▸ **Problem statement**: Your answer must be the records below, given again exactly, with no pictures in it.

▸ **Material for this exercise**:
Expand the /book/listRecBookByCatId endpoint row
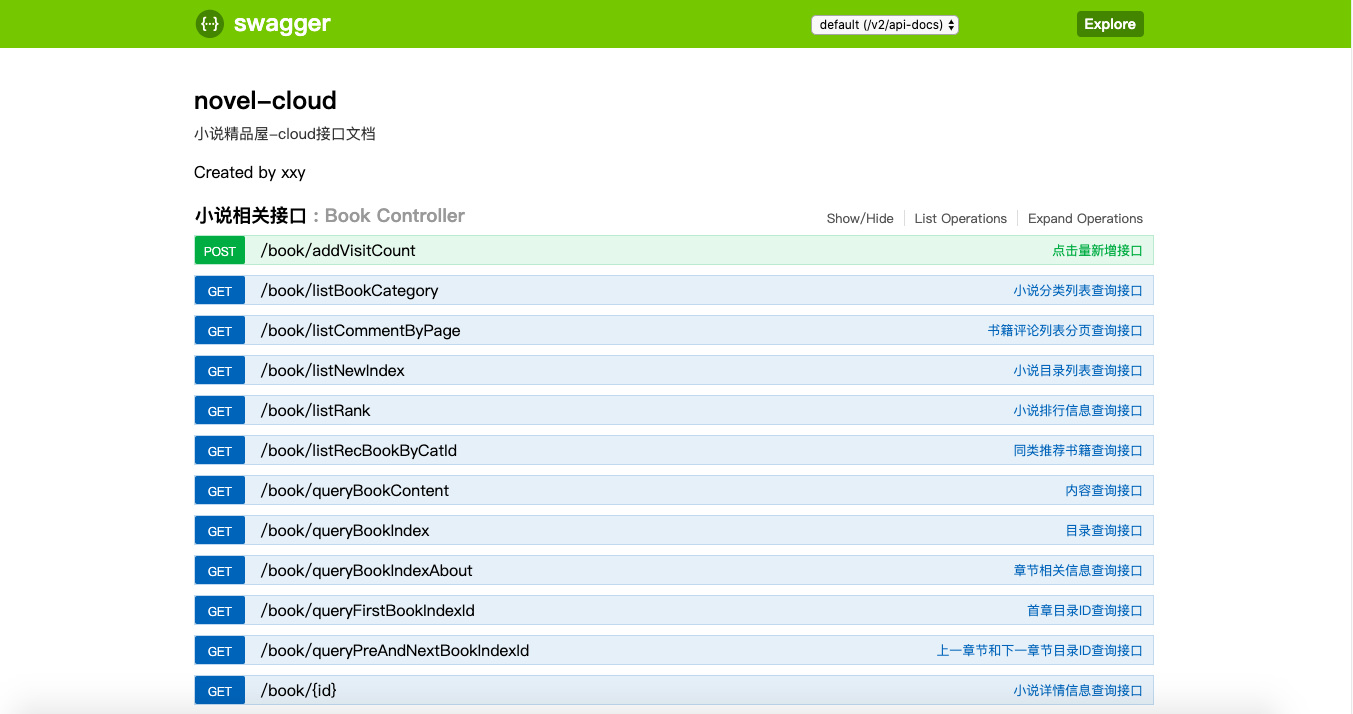 [x=674, y=450]
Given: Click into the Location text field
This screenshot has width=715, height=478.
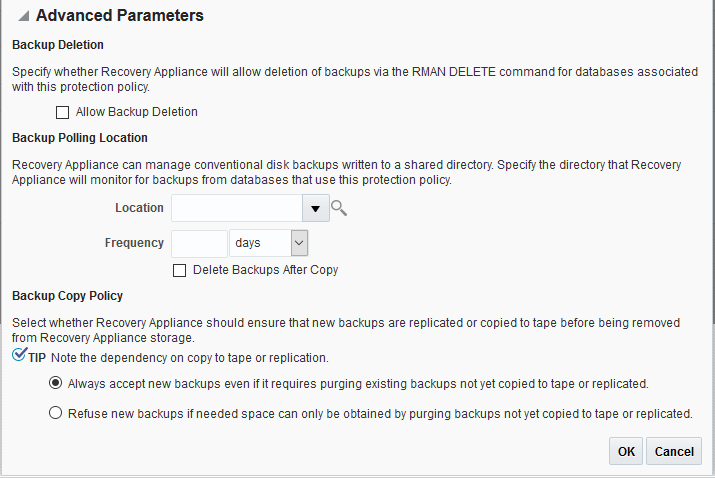Looking at the screenshot, I should [237, 208].
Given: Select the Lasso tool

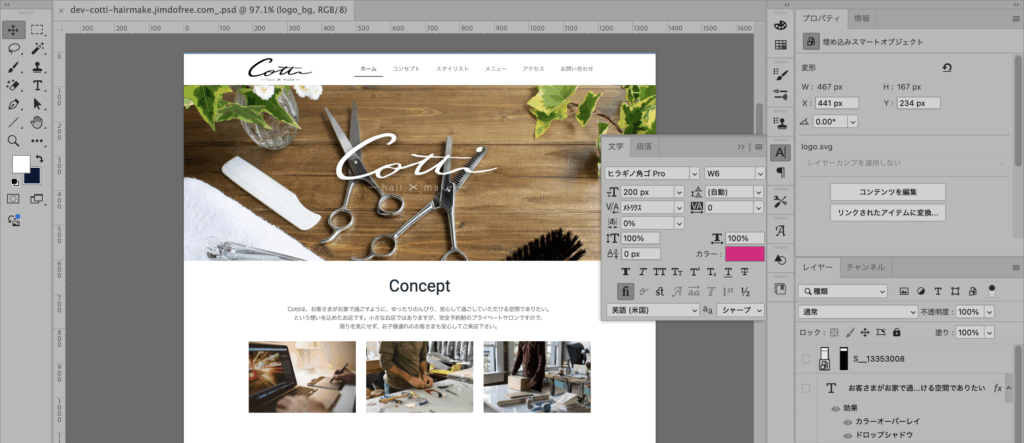Looking at the screenshot, I should (15, 48).
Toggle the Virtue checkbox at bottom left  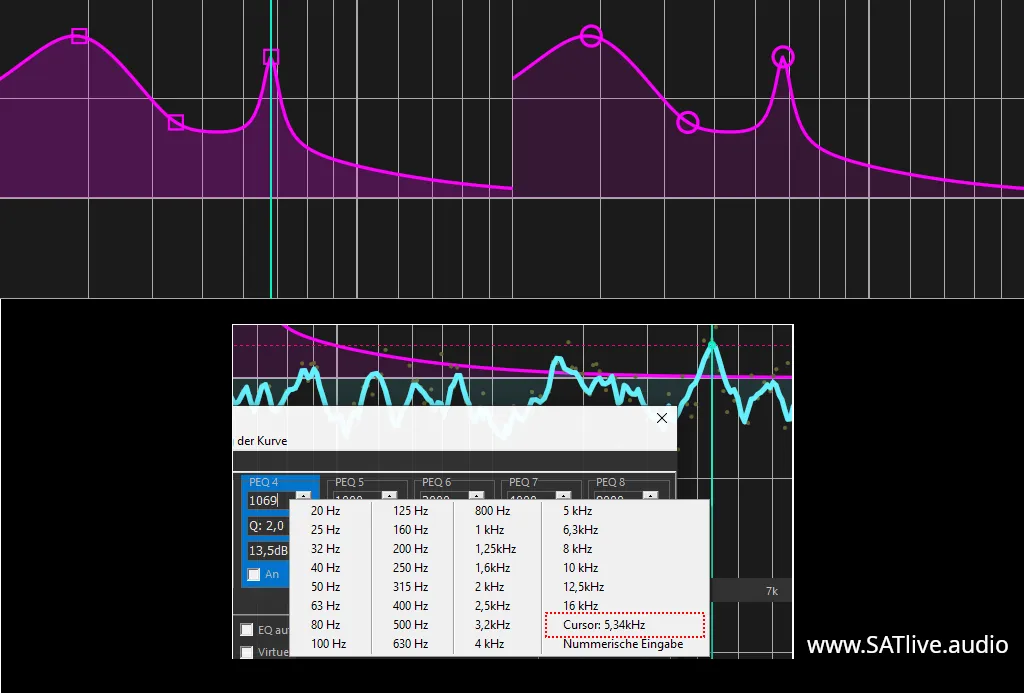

▸ **Written solution**:
Expand the /book/listRecBookByCatId endpoint row
 [x=674, y=450]
Given: Click into the Location text field
This screenshot has width=715, height=478.
Looking at the screenshot, I should [237, 208].
Given: Select the Lasso tool

Looking at the screenshot, I should (15, 48).
Toggle the Virtue checkbox at bottom left  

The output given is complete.